Buformin was withdrawn from the market in many countries due to an elevated risk of causing lactic acidosis (although not the US, where it was never sold). Buformin is still available and prescribed in Romania (timed release Silubin Retard is sold by Zentiva), Hungary, Taiwan and Japan (sold by Nichi-Iko Pharmaceutical Co., Ltd as "DIBETOS" tablets, each containing 50 mg buformin hydrochloride). The lactic acidosis occurred only in patients with a buformin plasma level of greater than 0.60 μg/mL and was rare in patients with normal renal function.
In one report, the toxic oral dose was 329 ± 30 mg/day in 24 patients who developed lactic acidosis on buformin. Another group of 24 patients on 258 ± 25 mg/day did not develop lactic acidosis on buformin.

==Anticancer properties==
Buformin, along with phenformin and metformin, inhibits the growth and development of cancer. The anticancer property of these drugs is due to their ability to disrupt the Warburg effect and revert the cytosolic glycolysis characteristic of cancer cells to normal oxidation of pyruvate by the mitochondria.

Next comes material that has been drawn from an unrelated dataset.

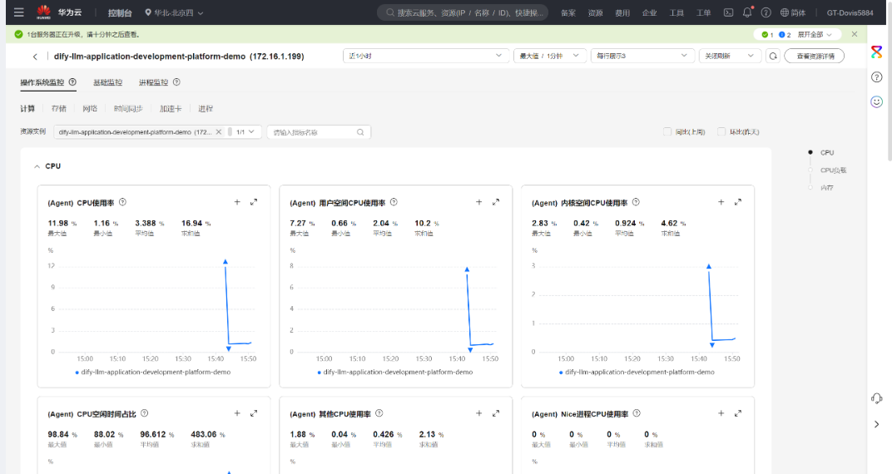Select the 存储 metrics tab
Image resolution: width=892 pixels, height=474 pixels.
click(58, 108)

Metformin reduces liver glucose production in diabetics and disrupts the Warburg effect in cancer by AMPK activation and inhibition of the mTor pathway. Buformin decreased cancer incidence, multiplicity, and burden in chemically induced rat mammary cancer, whereas metformin and phenformin had no statistically significant effect on the carcinogenic process relative to the control group. Buformin also exhibits anti-proliferative and anti-invasive effects in endometrial cancer cells, lung cancer cells and cervical cancer cells.

==Antiviral properties==
Biguanides were first noted to be active against influenza in the 1940s. Further studies confirmed their antiviral activity in vitro. Buformin, especially, was potently antiviral against vaccinia and influenza. Buformin is a metabolic antiviral that inhibits the mTOR pathway used by influenza and Middle East respiratory syndrome-related coronavirus.

==History==
Buformin was synthesized as an oral antidiabetic in 1957.

==Synthesis==

Buformin synthesis: Shapiro, Freedman, (1960 to USV).

Buformin is obtained by reaction of butylamine and 2-cyanoguanidine.